Adão Negro (Dwayne Johnson) e Gavião Negro (Aldis Hodge) se enfrentam no filme-solo do personagem - Warner Bros. Pictures/Divulgação
Adão Negro (Dwayne Johnson) e Gavião Negro (Aldis Hodge) se enfrentam no filme-solo do personagem Imagem: Warner Bros. Pictures/Divulgação

De Splash, em São Paulo

20/10/2022 04h00

Quando falamos de super-heróis dos quadrinhos, seja os da Marvel ou os da DC, habitualmente nos colocamos diante de personagens extremamente maniqueístas. Ou seja: o herói é uma pessoa boa e incorruptível, e o vilão é um ser mau e com objetivos que só vão beneficiar a ele mesmo. É raro haver um meio-termo.


Em adaptações mais recentes para o cinema, as produtoras têm buscado popular este espaço entre os personagens irremediavelmente bons e os irremediavelmente ruins. É esta zona cinzenta, onde nascem anti-heróis, que "Adão Negro" deseja ocupar.

O personagem que nos quadrinhos é um vilão de Shazam (Zachary Levi) assume uma personalidade um pouco diferente nos cinemas. No filme dirigido por Jaume Collet-Serra ("Jungle Cruise", "A Órfã"), Adão Negro é liberto de sua tumba 5 mil anos após receber poderes de onipotentes deuses do antigo Egito.

Ele chega ao mundo moderno pronto para fazer justiça com as próprias mãos a fim de libertar seu povo — custe o que custar.

É por isso que a Sociedade da Justiça da América (ou JSA) se reúne para tentar capturá-lo e evitar que ele cause danos ao planeta. A dinâmica entre Adão Negro e a JSA reforça no filme um debate sobre a necessidade de heróis da realidade em tempos sombrios, e questiona: há mais de uma forma de se fazer justiça?

Gavião Negro - Warner Bros./Divulgação - Warner Bros./Divulgação
Gavião Negro (Aldis Hodge) é o líder da Sociedade de Justiça da América, ou JSA, no filme 'Adão Negro'
Imagem: Warner Bros./Divulgação

"Nosso diretor e nossos roteiristas se empenharam muito para fazer de 'Adão Negro' uma história sobre coração, que viesse de um lugar bastante enraizado. Adão é esse meta-humano com poderes divinos, mas ele é movido por paixão, por um coração partido, como qualquer pai", observa Aldis Hodge, que no filme interpreta Gavião Negro, o líder da JSA.

"Ele perdeu a família, então está tentando entender quem é. Ele é movido a vingança, mas pelo melhor dos motivos, ele quer libertar seu povo, e sabe onde está sua lealdade", continua.

*Objetivo da tarefa A*. No texto sobre o filme "Adão Negro", substitua "zona cinzenta" por "área intermediária" no trecho que começa em "Em adaptações mais" e vai até "do antigo Egito.", e escreva esse trecho de novo.
*Objetivo da tarefa B*. De acordo com o texto sobre o filme "Adão Negro", quanto tempo depois de receber seus poderes o personagem é liberto de sua tumba?

*Material*.
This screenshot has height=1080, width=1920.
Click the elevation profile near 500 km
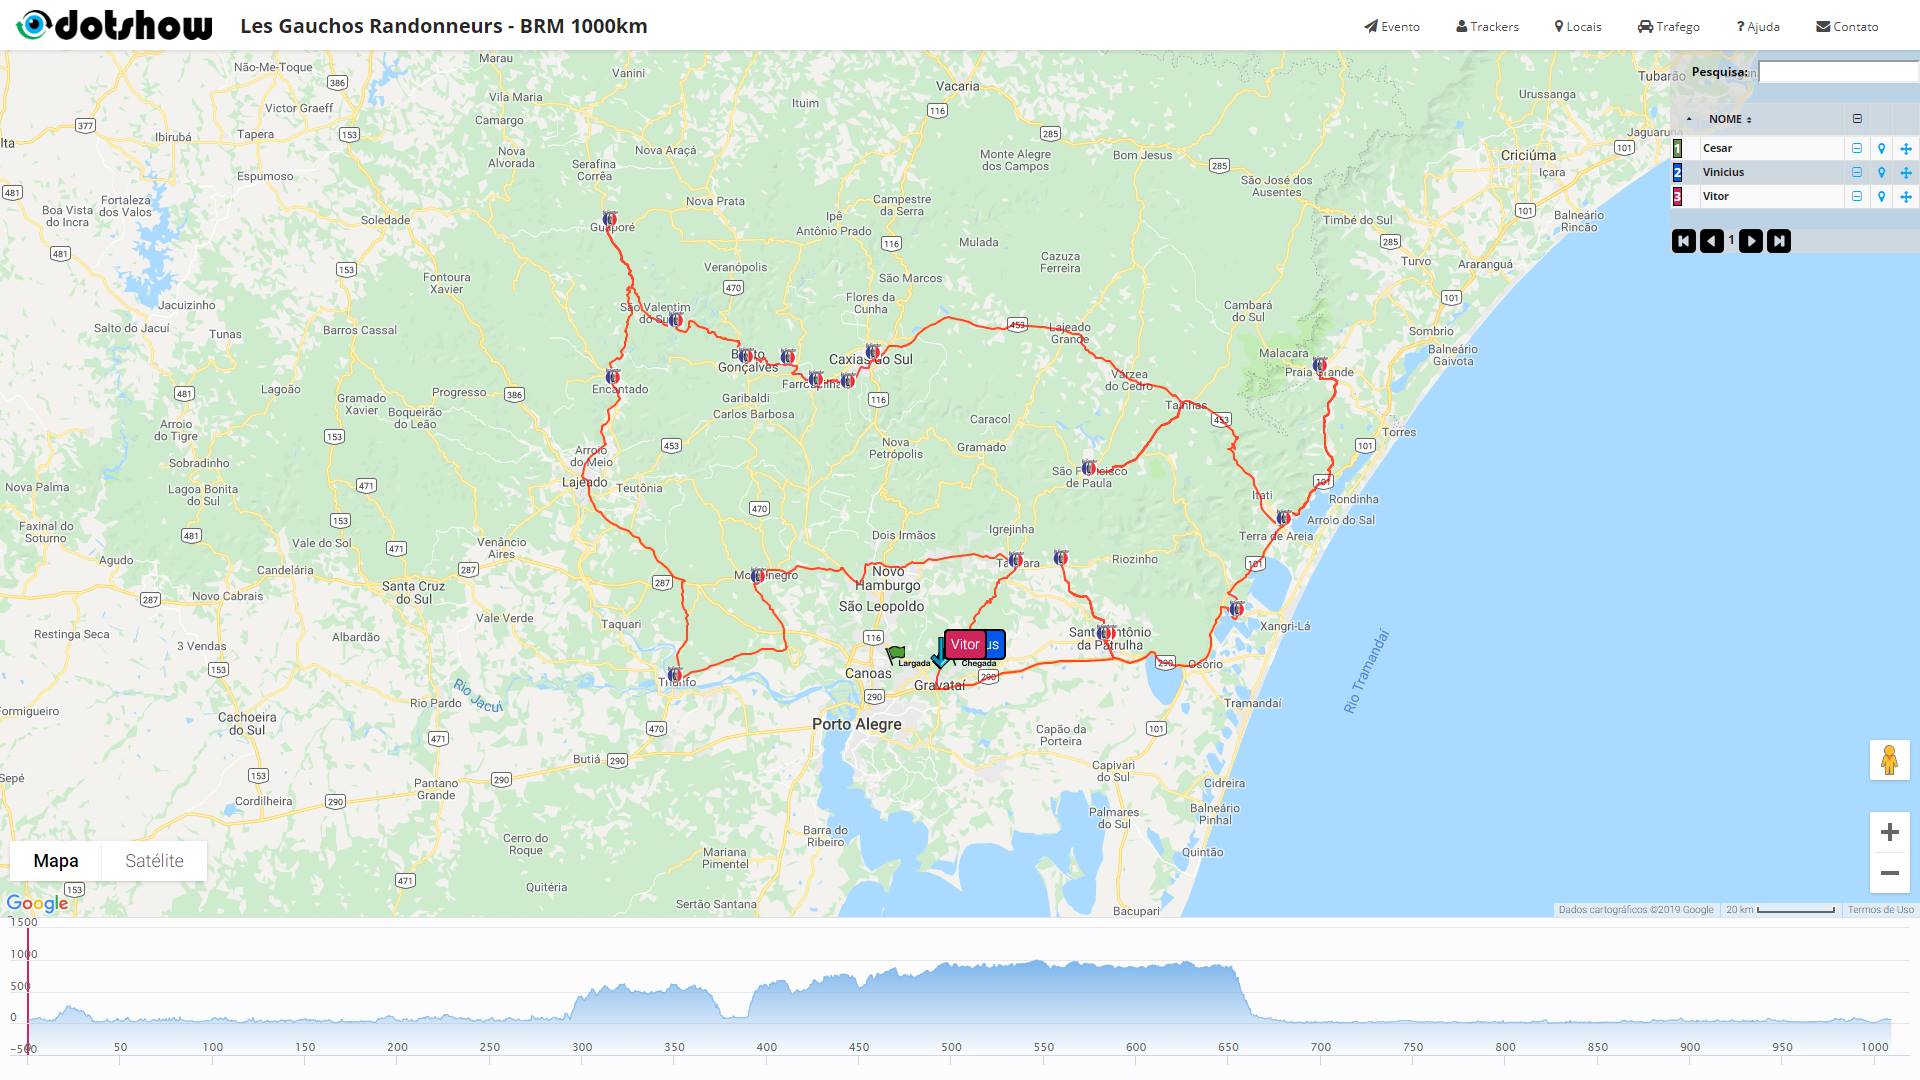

*Solução do exercício A*.
Em adaptações mais recentes para o cinema, as produtoras têm buscado popular este espaço entre os personagens irremediavelmente bons e os irremediavelmente ruins. É esta área intermediária, onde nascem anti-heróis, que "Adão Negro" deseja ocupar.

O personagem que nos quadrinhos é um vilão de Shazam (Zachary Levi) assume uma personalidade um pouco diferente nos cinemas. No filme dirigido por Jaume Collet-Serra ("Jungle Cruise", "A Órfã"), Adão Negro é liberto de sua tumba 5 mil anos após receber poderes de onipotentes deuses do antigo Egito.

*Solução do exercício B*. 5 mil anos depois.